> **Excerpted text**:
===============
Is it all about the writing?

In October, I asked: Can you find an agent by cold-querying? On New Year ’s Day, agent Rachelle Gardner posted her query statistics for 2010, in which she revealed she received over 10,000 query letters, but signed none of those authors. On Monday, Jody Hedlund asked a question on her blog: Is the Query System Dying?

I’m no longer involved in querying, but I read Jody’s post and comments with interest.

Wait! Do I know you?

A few had tales of the cold query system working for them, though most of those acknowledged that was years ago. Some said they got their agent’s attention through referral. Many said they first developed a relationship of sorts with the agent who eventually offered them representation.

To do that, they did things like commenting on the agent’s blog and following and interacting with them on Twitter, but the most often mentioned method was meeting their future agent at conferences and seminars, possibly more than once. The object was to cement your name in that agent’s memory and to garner that “golden ticket” allowing you to send REQUESTED material. But, as the writer of another comment pointed out, that’s not fair to those who can’t attend these conferences and seminars for whatever reason. And it’s not.
===============
> **Dataset**:
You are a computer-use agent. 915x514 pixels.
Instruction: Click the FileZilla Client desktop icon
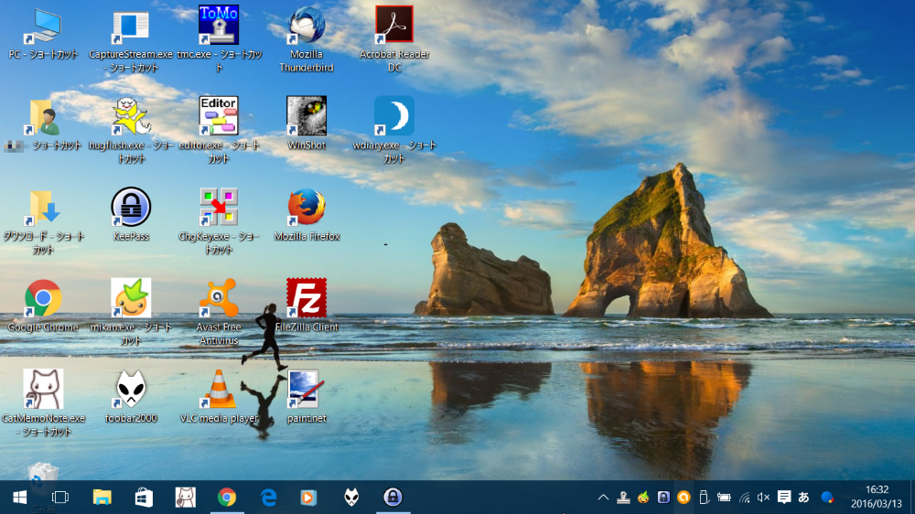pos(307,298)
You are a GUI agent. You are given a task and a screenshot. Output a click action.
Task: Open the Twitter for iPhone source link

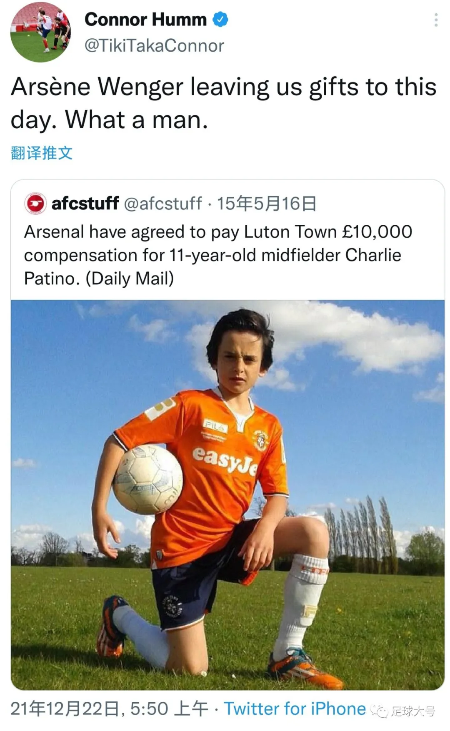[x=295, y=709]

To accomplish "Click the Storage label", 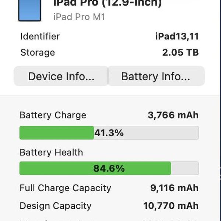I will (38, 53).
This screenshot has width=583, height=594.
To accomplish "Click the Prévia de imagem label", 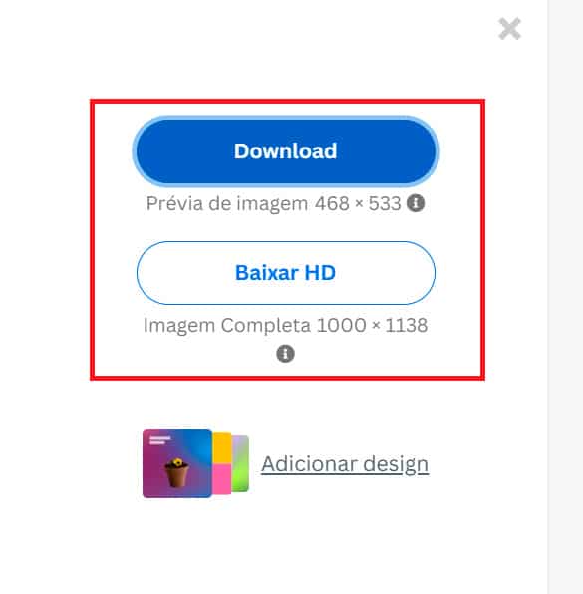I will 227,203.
===============
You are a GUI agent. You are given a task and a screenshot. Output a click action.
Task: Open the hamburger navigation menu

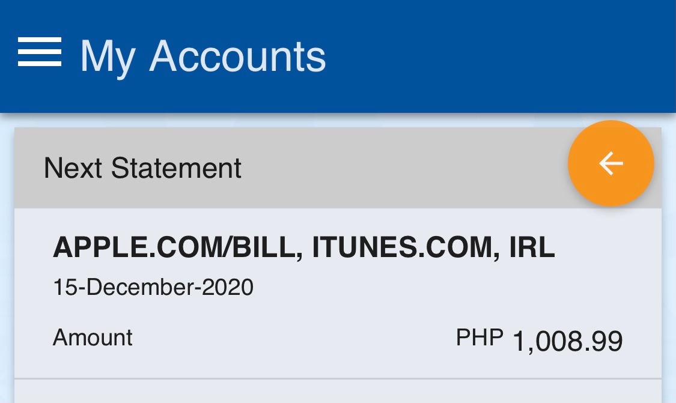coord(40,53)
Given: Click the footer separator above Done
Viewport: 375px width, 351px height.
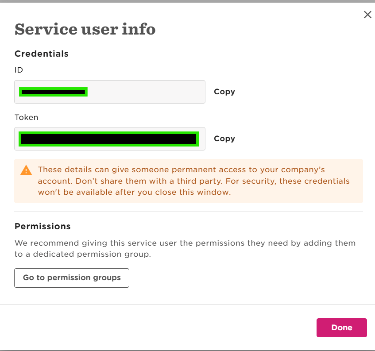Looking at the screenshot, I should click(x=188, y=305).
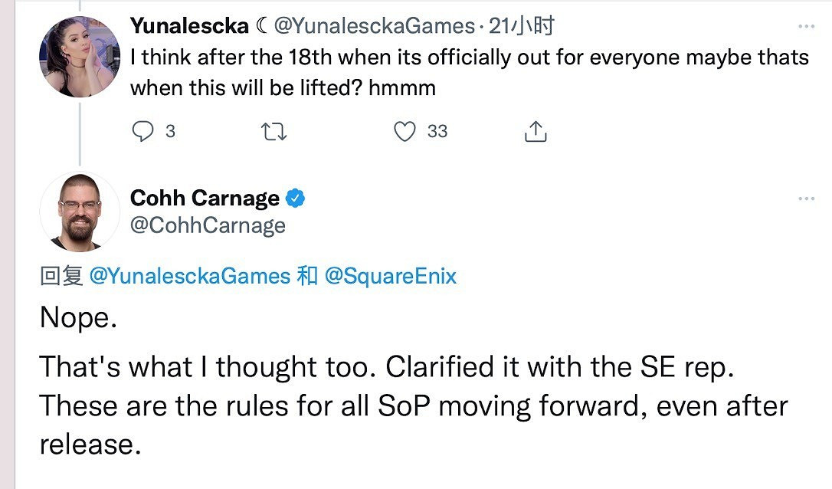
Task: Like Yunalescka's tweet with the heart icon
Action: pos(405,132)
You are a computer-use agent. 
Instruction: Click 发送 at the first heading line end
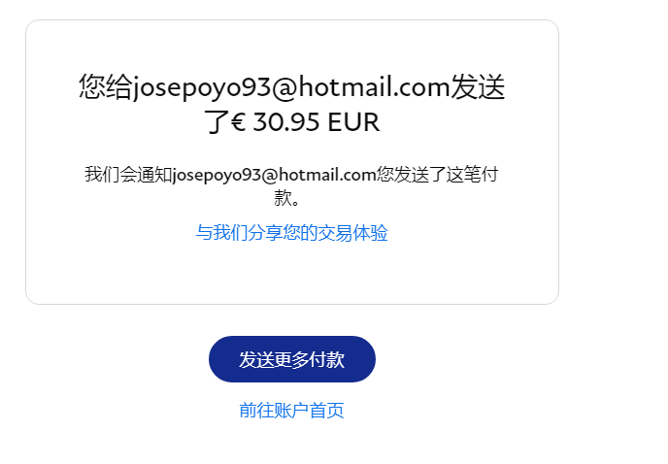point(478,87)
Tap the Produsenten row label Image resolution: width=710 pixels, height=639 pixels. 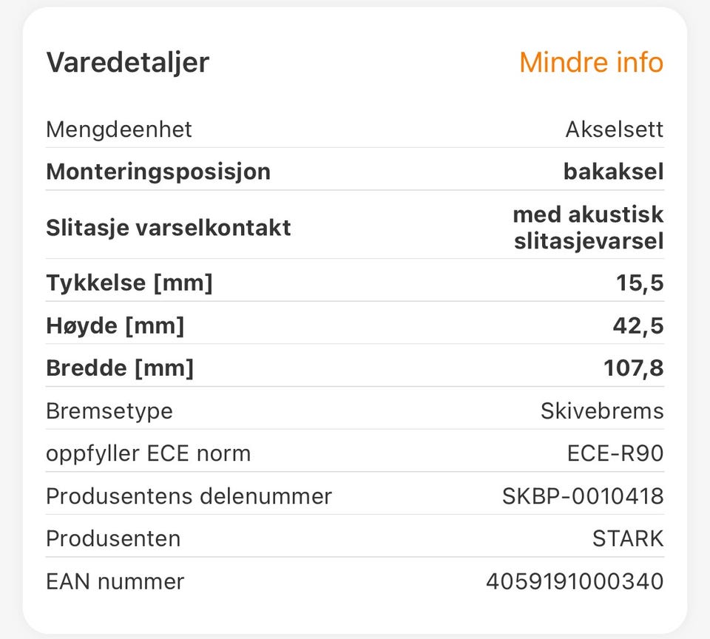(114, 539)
===============
> **Work to complete**:
**1)** Return the records from the line with "Given: Click the footer separator above Done" to the line with "point(478,87)", copying each line verbatim and leaving out the pictures.
**2)** Resume the post about querying literary agents from the point where it stops.

> **Answers to the tasks**:
**1)**
Given: Click the footer separator above Done
Viewport: 375px width, 351px height.
Looking at the screenshot, I should click(x=188, y=305).
Task: Like Yunalescka's tweet with the heart icon
Action: pos(405,132)
You are a computer-use agent. 
Instruction: Click 发送 at the first heading line end
point(478,87)

**2)**
Repeatedly, I heard it’s all about the writing. I followed all the agents’ rules, polished my query letter until my fingers bled, selected agents who said they were interested in books like mine—and got nowhere. I was frustrated because I knew my writing was good. I knew readers would enjoy my book. It’s demoralizing to think my query might not have even been considered.

I had believed a lie. Finding an agent to represent your novel is not all about the writing. It’s about what the publishers are buying. It’s not all about the writing. It’s about having a connection with that agent. Yes, in the end you have to write well. Or sort of. You have to have a great story, at least.  But none of those agents I carefully selected knew me from Eve. Was my query even in contention?

Those of you still seeking an agent, take note. If you have no “in” and no ability or opportunity to physically connect with the agents, you may have a very long struggle ahead of you. I wish you well.

Your turn: This is my opinion of the query game system. How do you see it?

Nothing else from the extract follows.